A few examples of some shared characteristics: murdering (or shunning) those who attempt to leave; murdering (or marginalizing) the competition (very mob like behavior); demanding protection money from those under its control - the tithes to the church are they really that different from protection money to the local gang boss. I could go on, the ways in which religion and organized crime operate is quite numerous.

Totally agree. But the culprit is not the religion, nor money, nor the trade union, etc. the culprit is in the humans, who for special short term interest pervert the original thing. A bit like in a cancer, the culprit is not the blood cells which feed the tumor, but the cancerous cell which "perverts" the sanguine system to feed the tumor.

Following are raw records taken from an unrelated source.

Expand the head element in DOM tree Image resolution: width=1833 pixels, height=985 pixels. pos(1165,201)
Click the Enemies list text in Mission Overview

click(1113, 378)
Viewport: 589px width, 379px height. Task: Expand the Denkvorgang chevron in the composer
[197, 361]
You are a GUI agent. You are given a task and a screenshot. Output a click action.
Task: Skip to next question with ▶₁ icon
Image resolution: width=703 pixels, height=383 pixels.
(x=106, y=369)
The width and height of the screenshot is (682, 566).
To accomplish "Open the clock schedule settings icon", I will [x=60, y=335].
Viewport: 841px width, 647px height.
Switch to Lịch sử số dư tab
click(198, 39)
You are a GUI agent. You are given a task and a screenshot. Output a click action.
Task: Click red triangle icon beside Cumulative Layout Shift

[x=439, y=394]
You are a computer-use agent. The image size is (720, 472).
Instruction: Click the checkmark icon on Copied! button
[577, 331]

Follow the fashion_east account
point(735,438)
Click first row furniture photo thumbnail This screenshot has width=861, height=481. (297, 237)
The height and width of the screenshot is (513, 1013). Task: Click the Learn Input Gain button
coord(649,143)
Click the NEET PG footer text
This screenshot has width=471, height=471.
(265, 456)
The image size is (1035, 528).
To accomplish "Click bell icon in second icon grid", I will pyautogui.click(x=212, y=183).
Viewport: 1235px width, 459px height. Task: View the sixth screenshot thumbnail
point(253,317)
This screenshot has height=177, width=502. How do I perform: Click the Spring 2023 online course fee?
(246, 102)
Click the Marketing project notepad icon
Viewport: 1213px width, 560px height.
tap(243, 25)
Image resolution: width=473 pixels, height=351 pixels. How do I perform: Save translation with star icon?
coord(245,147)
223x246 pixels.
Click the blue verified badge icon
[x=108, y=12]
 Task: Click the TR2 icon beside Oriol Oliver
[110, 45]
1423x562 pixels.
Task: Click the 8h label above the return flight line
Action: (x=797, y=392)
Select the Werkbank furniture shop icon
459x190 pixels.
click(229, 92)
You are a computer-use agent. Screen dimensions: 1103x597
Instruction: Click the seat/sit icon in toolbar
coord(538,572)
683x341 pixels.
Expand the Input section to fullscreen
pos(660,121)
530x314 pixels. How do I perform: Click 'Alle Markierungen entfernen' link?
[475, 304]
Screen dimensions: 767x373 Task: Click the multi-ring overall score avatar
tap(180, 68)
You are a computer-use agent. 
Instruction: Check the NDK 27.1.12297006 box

I agree, but see any organized institution as being bound in the end to become corrupt and controlled by the cancer or organized criminal syndicates that later on transmute into established aristocracies.

Religion, unlike trade-union, are bound in the start to be corrupted by institutionalization. That was the basic idea of the early mystic: don't name God, meaning, don't refer to anything 3p when talking about It/she/it. It can only be exploited by the bandits, as history illustrates so well.





Religion are very easily taken into hostage by bandits looking for power, but children are easily taken into hostage by bandits too. That makes not religion, nor the children, bad per se.

I differentiate between spiritual quests and religion for this very reason. I see organized religion as primarily being a tool for the enforcement of earthly power; as being something far differnet than spiritual awakening or seeking.

OK. We differ only on the vocabulary. I prefer to keep the terms used by the originators of the ideas, and avoid the use made by people who directly do the contrary of what has been proposed.

I bet that all honest people, looking just a bit inward, are religious, and confusing religion and religious-institution can only push them to defend the institution. Atheism (strong one) is a de facto ally of religious institutions, unlike anticlericalism.